Loyola University Health System, Maywood, IL, USA.
OBJECTIVE: Robotic-assisted surgery has not been well described in resection of chest wall tumors. We present a case of a 68-year-old female with large fibrous dysplasia tumors of the ribs that were resected using the robot while preserving the chest wall muscles.
METHODS: A 68-year-old female with fibrous dysplasia of the right 3rd and 10th ribs that demonstrated interval increase in size on serial CT scan, was presented for surgical resection. On the CT scan the tumors were located laterally on the 3rd rib (7 x 6 cm) and the 10th rib (4 x 2.6 cm). The patient underwent Da Vinci robotic resection using the three arms including the camera, and a utility port. En-bloc resection of the rib tumors were performed while preserving the chest wall muscles. The ribs were divided using rib shear through the inferior utility port. The resected large mass was placed in an endo-bag. Then, using a 3 cm skin incision over the 10th rib, the second lesion was resected, dividing the ribs on both ends through the incision. This specimen was removed first, through that same incision. The large tumor was then extracted through the incision in endo-bag. Intercostal and incisional sites were infiltrated with liposomal bupivacaine.

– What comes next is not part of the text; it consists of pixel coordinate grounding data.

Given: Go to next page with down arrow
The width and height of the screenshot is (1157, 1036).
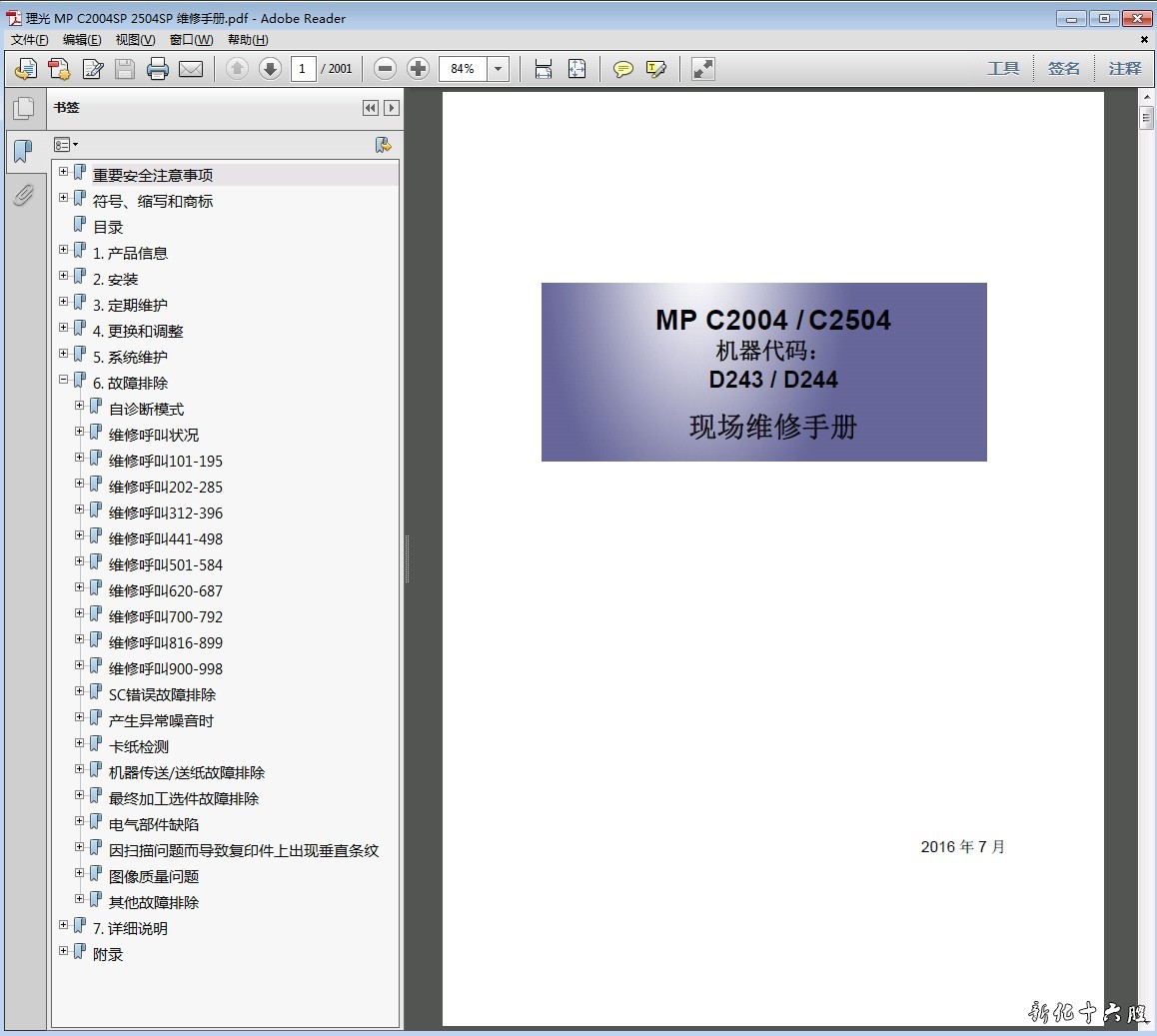Looking at the screenshot, I should [x=270, y=69].
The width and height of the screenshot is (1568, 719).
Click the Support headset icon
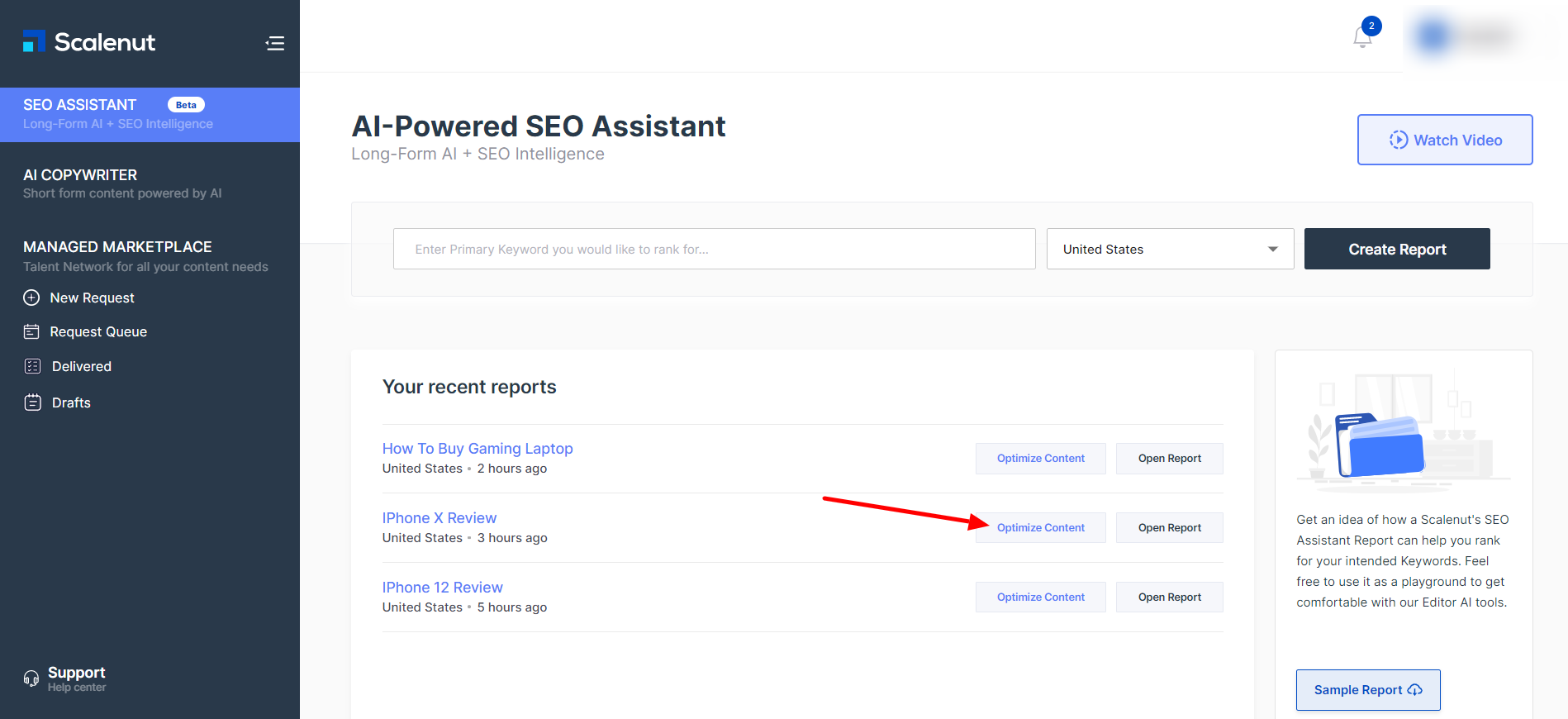31,679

RESULTS: The resected tumor measured 9 cm and 5 cm respectively, at their greatest dimension. The largest incision was 3 cm in the lower thoracic area. The patient recovered well following the operation and was discharged home the following day. The pathology confirmed fibrous dysplasia of both lesions with increased cellularity resembling giant cell reparative granuloma. At follow-up, the patient remained well with no disability.

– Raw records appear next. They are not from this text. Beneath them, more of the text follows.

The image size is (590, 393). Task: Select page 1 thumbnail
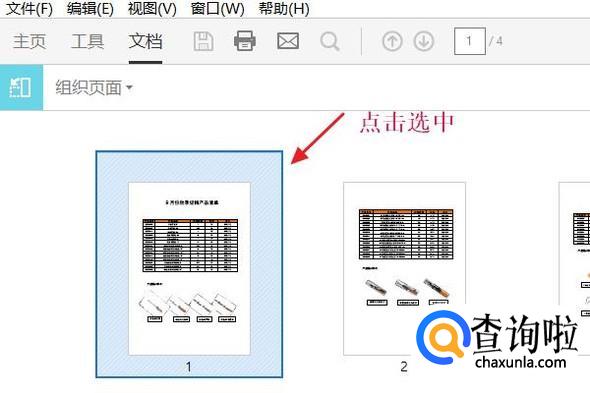click(x=189, y=264)
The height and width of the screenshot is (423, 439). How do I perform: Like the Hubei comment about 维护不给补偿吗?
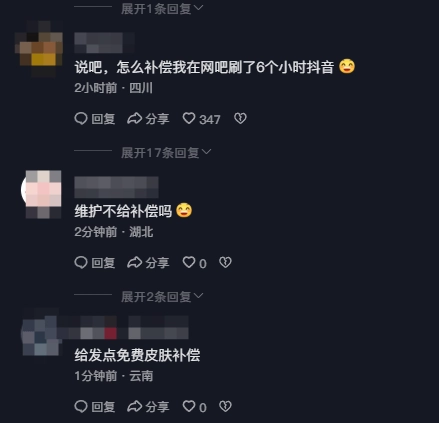tap(189, 262)
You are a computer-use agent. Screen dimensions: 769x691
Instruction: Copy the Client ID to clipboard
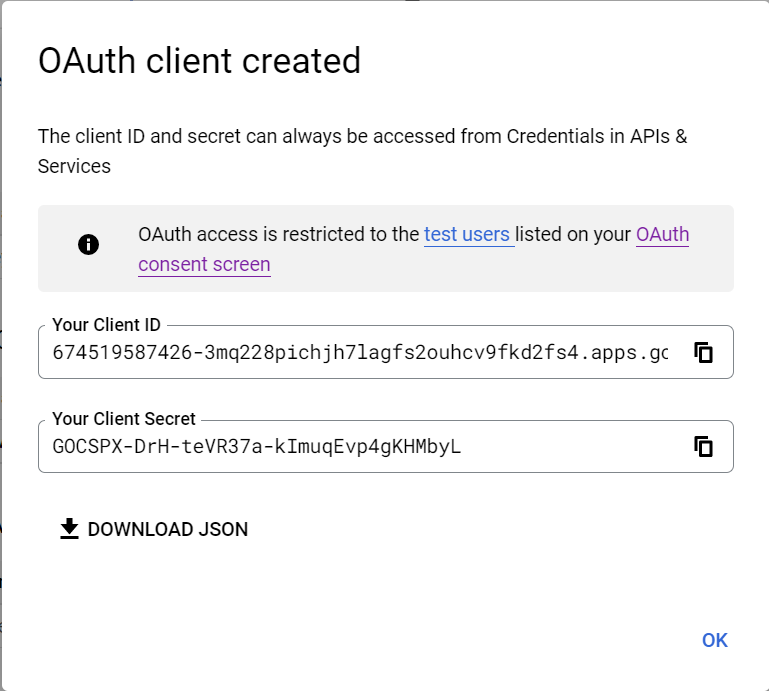[704, 352]
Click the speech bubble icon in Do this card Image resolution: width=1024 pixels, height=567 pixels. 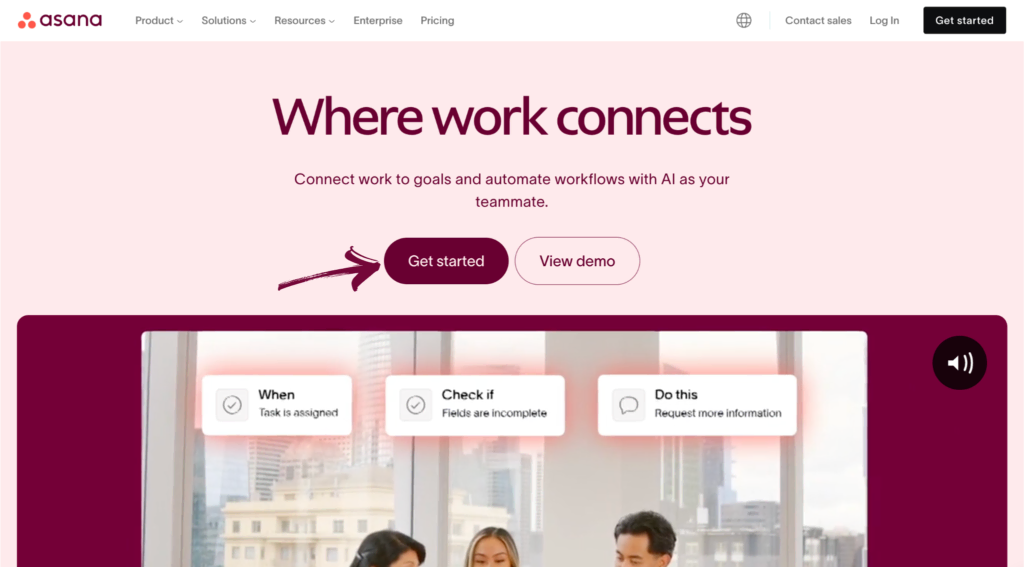(628, 405)
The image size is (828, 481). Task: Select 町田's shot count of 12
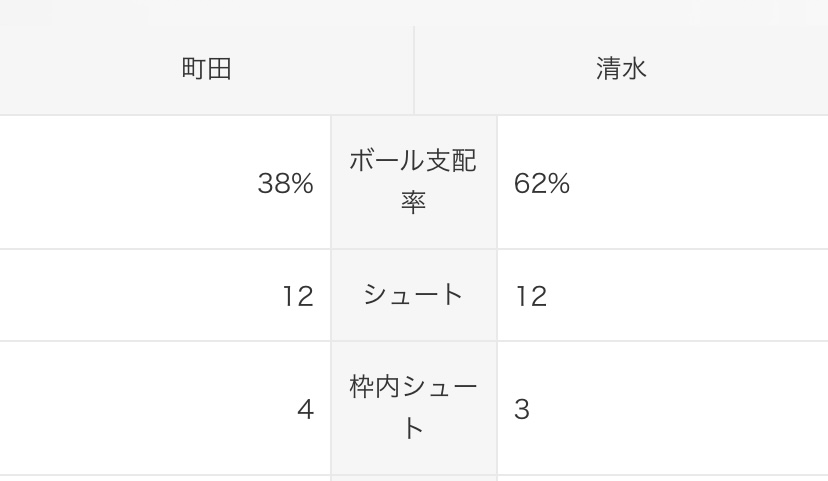[x=297, y=296]
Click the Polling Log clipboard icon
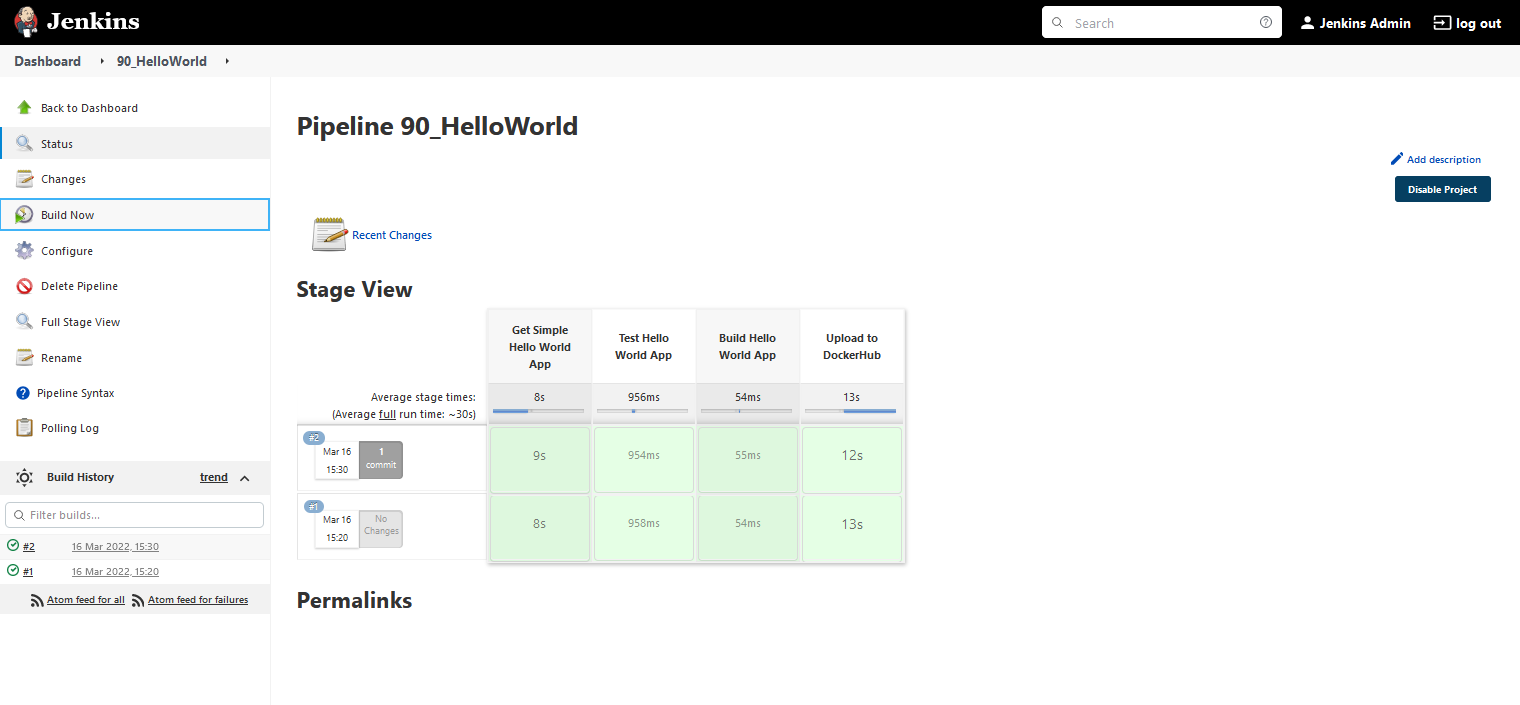 (24, 428)
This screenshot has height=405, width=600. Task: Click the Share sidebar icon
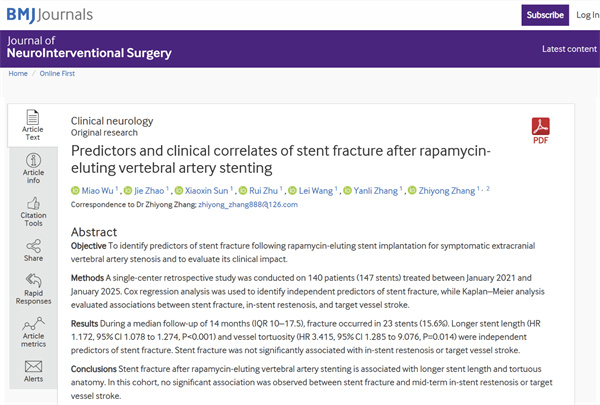(32, 250)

CONCLUSIONS: Robotic-assisted surgery is an alternative method for thoracotomy or video assisted thoracospcopic approach for resection of chest wall tumors. The maneuverability of the instrument in the robotic approach and magnification facilitates dissection and resection of rib tumor while preserving muscles. Approach from inside the chest cavity allows resection of tumor that is behind the scapula with ease. smaller incisions and preservation of chest wall muscles cause rapid recovery and minimal disability to patient.